Sadik Hadzovic’s 3 Go-To Meals for Mass Gain
Classic Physique bodybuilder Sadik Hadzovic weighed 130 pounds at 18 years old. After repeatedly failing to gain size, he cracked the growth code with three basic, cost-effective, high-calorie meals.
“If you’re a hardgainer or train three hours a day, the secret to nutrition is: it doesn’t matter what you eat, as long as you eat a lot,” Hadzovic said, an homage quote of Arnold Schwarzenegger.
Hadzovic revealed his 4,000-calorie bulking diet in December 2024 after announcing his move to the Classic Physique division from Men’s Physique. Get the details below.
[Related: Nutrition for Bulking — 10 Tips for Intelligent Muscle Gain]
Meal 1: Ground Beef Pasta
“The number-one mass gainer with protein is beef,” Hadzovic said, noting that he opts for 90% or 80% lean beef for his meals. The latter is higher in calories since it is higher in fat.
Hadzovic replaces rice with pasta for higher-calorie carbs since pasta is versatile and can be made in large batches with meats and other proteins for meal prep. In his off-season, he uses a variety of seasonings, but pink salt is his default.
Mix It All Together
Brown the ground beef, then season. Drain the cooked pasta and add it to the ground beef with a little butter. Hadzovic estimated a big bowlful is 1,200 to 1,400 calories.
Meal 2: Baked Chicken Tenders, Potatoes, & Greens
Hadzovic’s next hardgainer hack is pre-packaged potatoes in microwavable bags. It’s a game-changer for those who dread prepping and cooking.
Hadzovic avoids redundancy by incorporating “three to four carbs,” explaining that he rotates potatoes, pasta, and white rice for his next meals.

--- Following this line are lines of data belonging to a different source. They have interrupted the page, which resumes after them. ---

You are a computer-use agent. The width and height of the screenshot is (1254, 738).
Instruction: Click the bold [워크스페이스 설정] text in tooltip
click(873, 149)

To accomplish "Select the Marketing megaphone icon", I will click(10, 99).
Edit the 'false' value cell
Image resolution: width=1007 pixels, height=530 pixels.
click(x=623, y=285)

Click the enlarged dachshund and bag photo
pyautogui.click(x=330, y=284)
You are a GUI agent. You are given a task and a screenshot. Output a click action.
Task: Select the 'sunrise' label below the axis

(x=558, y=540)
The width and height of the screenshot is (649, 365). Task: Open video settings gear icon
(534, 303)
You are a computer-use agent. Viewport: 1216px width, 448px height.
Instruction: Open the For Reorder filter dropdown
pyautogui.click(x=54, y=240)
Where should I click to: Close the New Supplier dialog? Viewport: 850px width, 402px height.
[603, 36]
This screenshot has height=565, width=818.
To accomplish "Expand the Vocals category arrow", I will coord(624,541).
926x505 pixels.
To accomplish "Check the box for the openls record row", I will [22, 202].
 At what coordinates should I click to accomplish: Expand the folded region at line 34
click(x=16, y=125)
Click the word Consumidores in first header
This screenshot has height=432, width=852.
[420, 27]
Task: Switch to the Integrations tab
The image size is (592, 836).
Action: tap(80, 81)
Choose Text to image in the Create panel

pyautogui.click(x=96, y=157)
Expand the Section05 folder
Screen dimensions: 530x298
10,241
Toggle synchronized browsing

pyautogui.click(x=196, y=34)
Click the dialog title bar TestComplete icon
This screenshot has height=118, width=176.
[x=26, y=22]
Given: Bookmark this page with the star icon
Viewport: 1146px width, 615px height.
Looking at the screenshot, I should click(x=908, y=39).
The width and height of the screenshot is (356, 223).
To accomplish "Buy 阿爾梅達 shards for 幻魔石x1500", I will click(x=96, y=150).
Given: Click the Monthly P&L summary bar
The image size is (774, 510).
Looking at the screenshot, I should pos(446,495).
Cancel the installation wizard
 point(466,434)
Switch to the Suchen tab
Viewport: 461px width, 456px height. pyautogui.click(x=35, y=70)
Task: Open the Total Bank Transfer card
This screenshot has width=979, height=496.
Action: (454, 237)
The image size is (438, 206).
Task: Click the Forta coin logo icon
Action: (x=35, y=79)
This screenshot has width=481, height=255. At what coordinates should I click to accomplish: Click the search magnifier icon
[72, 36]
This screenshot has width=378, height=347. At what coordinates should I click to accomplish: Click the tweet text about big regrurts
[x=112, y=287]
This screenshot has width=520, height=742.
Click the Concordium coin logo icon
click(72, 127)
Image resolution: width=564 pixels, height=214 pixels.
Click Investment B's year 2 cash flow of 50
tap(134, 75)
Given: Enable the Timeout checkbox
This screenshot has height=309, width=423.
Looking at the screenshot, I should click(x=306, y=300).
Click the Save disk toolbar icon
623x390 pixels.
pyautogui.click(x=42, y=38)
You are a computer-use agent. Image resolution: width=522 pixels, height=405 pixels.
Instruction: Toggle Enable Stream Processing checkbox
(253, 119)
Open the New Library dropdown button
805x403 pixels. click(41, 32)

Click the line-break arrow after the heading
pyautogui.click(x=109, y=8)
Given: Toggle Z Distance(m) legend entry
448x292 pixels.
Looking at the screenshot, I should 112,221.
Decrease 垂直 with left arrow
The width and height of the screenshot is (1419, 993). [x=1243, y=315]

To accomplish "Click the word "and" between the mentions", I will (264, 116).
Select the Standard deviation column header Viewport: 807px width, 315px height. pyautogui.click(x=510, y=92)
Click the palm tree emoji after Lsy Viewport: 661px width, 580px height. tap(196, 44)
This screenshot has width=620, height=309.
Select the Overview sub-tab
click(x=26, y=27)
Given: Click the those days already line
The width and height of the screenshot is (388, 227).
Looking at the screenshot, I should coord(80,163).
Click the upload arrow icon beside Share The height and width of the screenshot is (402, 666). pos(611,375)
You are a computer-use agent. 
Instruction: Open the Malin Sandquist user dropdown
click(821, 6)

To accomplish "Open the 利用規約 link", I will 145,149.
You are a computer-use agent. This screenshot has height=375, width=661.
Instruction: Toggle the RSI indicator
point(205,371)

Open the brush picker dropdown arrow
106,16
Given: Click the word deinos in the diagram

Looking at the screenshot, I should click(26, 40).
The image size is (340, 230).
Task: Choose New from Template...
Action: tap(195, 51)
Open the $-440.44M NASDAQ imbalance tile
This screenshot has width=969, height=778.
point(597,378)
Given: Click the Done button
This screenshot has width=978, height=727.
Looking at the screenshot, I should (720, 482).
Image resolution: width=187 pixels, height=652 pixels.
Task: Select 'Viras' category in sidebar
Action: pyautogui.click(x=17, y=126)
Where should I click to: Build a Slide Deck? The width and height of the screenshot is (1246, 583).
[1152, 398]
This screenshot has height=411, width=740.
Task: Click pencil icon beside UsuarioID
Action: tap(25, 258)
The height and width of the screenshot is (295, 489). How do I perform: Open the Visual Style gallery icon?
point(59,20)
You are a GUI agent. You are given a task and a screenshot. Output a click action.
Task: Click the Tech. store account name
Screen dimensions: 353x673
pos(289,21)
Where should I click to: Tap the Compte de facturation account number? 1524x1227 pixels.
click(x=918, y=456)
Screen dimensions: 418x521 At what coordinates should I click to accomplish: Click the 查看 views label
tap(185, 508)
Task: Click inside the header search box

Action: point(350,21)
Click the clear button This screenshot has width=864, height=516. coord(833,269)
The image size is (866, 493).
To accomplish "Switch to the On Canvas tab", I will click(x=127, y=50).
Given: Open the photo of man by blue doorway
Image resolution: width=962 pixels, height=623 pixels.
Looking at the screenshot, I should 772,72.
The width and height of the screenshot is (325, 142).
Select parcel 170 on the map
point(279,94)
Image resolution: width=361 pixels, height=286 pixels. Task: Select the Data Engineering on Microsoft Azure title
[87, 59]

“Where most people fail is eating the same crap over and over,” he said.
For protein, Hadzovic flavors chicken tenders with taco seasoning and bakes them for 12 minutes in an oven preheated to 450°F.
“Typically, I don’t eat many vegetables,” Hadzovic said. He knows veggies are important, though, and prioritizes them more nowadays. “As I get older, I focus more on health; I have a lot of green vegetables at my disposal.”
Hadzovic sautéed broccoli with olive oil on high for seven minutes, without burning, to keep the nutrients intact.
Meal 3: Vegetable Omelette & Berries
The third mass-gain meal replaces meat with eggs for fat and protein. Hadzovic sautés vegetables, like spinach and bell peppers, then combines them with eggs in an omelet. He adds 100 grams of berries on the side.
Hydration & Hardgainer Supplements
Hadzovic prescribes a gallon of water per day. “[Water] is the most underrated thing to drastically improve my physique and performance,” he shared.
Though he utilizes plenty of protein shakes, Hadzovic encourages people to get their macros from whole-food sources first. Exceptions are when meals aren’t an option, like immediately after a workout.
One nutrient Hadzovic suggests one can’t get enough of from food is creatine.
“I will never cycle off creatine,” Hadzovic said, citing its proven benefits for muscle growth, strength, and cognitive performance. He enjoys his pre-workout drink the most, saying, “It gives me that cue and makes me feel good.”
Before Training & Mass Gain Hacks
Hadzovic’s go-to fuel for gym sessions is cream of rice for carb density. One scoop, or 100 grams of carbs before training, cooks and digests quickly and tastes good.
If he’s still hungry after a meal, he throws in bananas, blueberry muffins, and ice cream sandwiches. “Don’t go to the gym with an empty stomach or miss a meal,” Hadzovic advised. “I’d rather eat junk than miss a meal because you slow your ability to get big.”